-- begin EXTRACTED MATERIAL --

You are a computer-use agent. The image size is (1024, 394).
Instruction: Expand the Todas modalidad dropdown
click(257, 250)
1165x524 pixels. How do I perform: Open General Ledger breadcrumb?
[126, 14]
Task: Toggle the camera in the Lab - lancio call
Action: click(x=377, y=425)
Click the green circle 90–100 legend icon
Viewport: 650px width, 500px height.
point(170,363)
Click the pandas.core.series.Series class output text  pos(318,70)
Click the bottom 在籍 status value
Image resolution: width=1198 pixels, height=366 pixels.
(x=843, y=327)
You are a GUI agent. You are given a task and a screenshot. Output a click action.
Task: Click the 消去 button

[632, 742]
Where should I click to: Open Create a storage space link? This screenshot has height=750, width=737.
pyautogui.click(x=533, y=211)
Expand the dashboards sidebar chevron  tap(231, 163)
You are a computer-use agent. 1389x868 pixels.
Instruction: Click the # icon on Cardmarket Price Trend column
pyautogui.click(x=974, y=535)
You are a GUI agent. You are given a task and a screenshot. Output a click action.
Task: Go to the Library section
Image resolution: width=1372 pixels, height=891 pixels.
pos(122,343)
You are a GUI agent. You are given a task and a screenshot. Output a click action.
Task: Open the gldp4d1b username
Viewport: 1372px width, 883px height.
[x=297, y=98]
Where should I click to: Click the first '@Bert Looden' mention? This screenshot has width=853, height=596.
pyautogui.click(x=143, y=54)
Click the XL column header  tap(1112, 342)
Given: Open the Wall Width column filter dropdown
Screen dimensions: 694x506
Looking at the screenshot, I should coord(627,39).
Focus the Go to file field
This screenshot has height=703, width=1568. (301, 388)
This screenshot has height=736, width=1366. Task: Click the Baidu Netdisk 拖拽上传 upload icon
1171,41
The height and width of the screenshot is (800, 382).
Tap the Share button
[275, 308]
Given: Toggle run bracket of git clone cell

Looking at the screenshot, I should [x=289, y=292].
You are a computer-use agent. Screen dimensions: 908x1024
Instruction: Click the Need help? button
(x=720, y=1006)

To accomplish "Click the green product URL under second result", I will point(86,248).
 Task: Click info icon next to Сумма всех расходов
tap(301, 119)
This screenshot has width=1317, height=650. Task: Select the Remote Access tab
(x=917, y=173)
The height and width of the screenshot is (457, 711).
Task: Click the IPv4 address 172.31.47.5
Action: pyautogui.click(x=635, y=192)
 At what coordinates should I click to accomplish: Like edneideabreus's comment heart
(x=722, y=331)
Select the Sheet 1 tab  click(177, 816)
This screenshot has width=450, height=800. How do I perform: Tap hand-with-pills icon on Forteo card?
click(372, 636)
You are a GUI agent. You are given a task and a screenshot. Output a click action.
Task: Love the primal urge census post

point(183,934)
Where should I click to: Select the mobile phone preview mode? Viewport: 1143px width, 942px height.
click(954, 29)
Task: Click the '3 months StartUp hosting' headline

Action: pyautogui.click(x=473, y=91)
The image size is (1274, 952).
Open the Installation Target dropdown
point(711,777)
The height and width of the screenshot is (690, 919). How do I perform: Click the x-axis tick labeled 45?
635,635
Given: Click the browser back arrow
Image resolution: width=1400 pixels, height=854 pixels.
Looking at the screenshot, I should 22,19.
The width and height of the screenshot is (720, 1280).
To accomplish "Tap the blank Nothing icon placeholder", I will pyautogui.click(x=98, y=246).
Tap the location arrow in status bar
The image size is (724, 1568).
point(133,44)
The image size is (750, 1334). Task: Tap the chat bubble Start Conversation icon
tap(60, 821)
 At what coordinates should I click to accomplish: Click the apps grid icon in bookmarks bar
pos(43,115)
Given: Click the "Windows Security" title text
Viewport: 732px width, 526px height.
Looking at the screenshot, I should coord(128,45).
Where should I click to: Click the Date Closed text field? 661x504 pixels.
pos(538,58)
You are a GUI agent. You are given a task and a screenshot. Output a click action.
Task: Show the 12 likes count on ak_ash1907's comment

-- end EXTRACTED MATERIAL --

## WHAT THIS TASK INVOLVES
Rename "GUI agent" to "interface agent" throughout the records above. Write all the lines out again with nothing else changed.

## TASK RESULT
You are a computer-use agent. The image size is (1024, 394).
Instruction: Expand the Todas modalidad dropdown
click(257, 250)
1165x524 pixels. How do I perform: Open General Ledger breadcrumb?
[126, 14]
Task: Toggle the camera in the Lab - lancio call
Action: click(x=377, y=425)
Click the green circle 90–100 legend icon
Viewport: 650px width, 500px height.
point(170,363)
Click the pandas.core.series.Series class output text  pos(318,70)
Click the bottom 在籍 status value
Image resolution: width=1198 pixels, height=366 pixels.
(x=843, y=327)
You are a interface agent. You are given a task and a screenshot. Output a click action.
Task: Click the 消去 button

[632, 742]
Where should I click to: Open Create a storage space link? This screenshot has height=750, width=737.
pyautogui.click(x=533, y=211)
Expand the dashboards sidebar chevron  tap(231, 163)
You are a computer-use agent. 1389x868 pixels.
Instruction: Click the # icon on Cardmarket Price Trend column
pyautogui.click(x=974, y=535)
You are a interface agent. You are given a task and a screenshot. Output a click action.
Task: Go to the Library section
Image resolution: width=1372 pixels, height=891 pixels.
pos(122,343)
You are a interface agent. You are given a task and a screenshot. Output a click action.
Task: Open the gldp4d1b username
Viewport: 1372px width, 883px height.
[x=297, y=98]
Where should I click to: Click the first '@Bert Looden' mention? This screenshot has width=853, height=596.
pyautogui.click(x=143, y=54)
Click the XL column header  tap(1112, 342)
Given: Open the Wall Width column filter dropdown
Screen dimensions: 694x506
Looking at the screenshot, I should coord(627,39).
Focus the Go to file field
This screenshot has height=703, width=1568. (301, 388)
This screenshot has height=736, width=1366. Task: Click the Baidu Netdisk 拖拽上传 upload icon
1171,41
The height and width of the screenshot is (800, 382).
Tap the Share button
[275, 308]
Given: Toggle run bracket of git clone cell

Looking at the screenshot, I should [x=289, y=292].
You are a computer-use agent. Screen dimensions: 908x1024
Instruction: Click the Need help? button
(x=720, y=1006)

To accomplish "Click the green product URL under second result", I will point(86,248).
 Task: Click info icon next to Сумма всех расходов
tap(301, 119)
This screenshot has width=1317, height=650. Task: Select the Remote Access tab
(x=917, y=173)
The height and width of the screenshot is (457, 711).
Task: Click the IPv4 address 172.31.47.5
Action: pyautogui.click(x=635, y=192)
 At what coordinates should I click to accomplish: Like edneideabreus's comment heart
(x=722, y=331)
Select the Sheet 1 tab  click(177, 816)
This screenshot has width=450, height=800. How do I perform: Tap hand-with-pills icon on Forteo card?
click(372, 636)
You are a interface agent. You are given a task and a screenshot. Output a click action.
Task: Love the primal urge census post

point(183,934)
Where should I click to: Select the mobile phone preview mode? Viewport: 1143px width, 942px height.
click(954, 29)
Task: Click the '3 months StartUp hosting' headline

Action: pyautogui.click(x=473, y=91)
The image size is (1274, 952).
Open the Installation Target dropdown
point(711,777)
The height and width of the screenshot is (690, 919). How do I perform: Click the x-axis tick labeled 45?
635,635
Given: Click the browser back arrow
Image resolution: width=1400 pixels, height=854 pixels.
Looking at the screenshot, I should 22,19.
The width and height of the screenshot is (720, 1280).
To accomplish "Tap the blank Nothing icon placeholder", I will pyautogui.click(x=98, y=246).
Tap the location arrow in status bar
The image size is (724, 1568).
point(133,44)
The image size is (750, 1334). Task: Tap the chat bubble Start Conversation icon
tap(60, 821)
 At what coordinates should I click to accomplish: Click the apps grid icon in bookmarks bar
pos(43,115)
Given: Click the "Windows Security" title text
Viewport: 732px width, 526px height.
Looking at the screenshot, I should coord(128,45).
Where should I click to: Click the Date Closed text field? 661x504 pixels.
pos(538,58)
You are a interface agent. You are given a task and a screenshot. Output a click action.
Task: Show the 12 likes count on ak_ash1907's comment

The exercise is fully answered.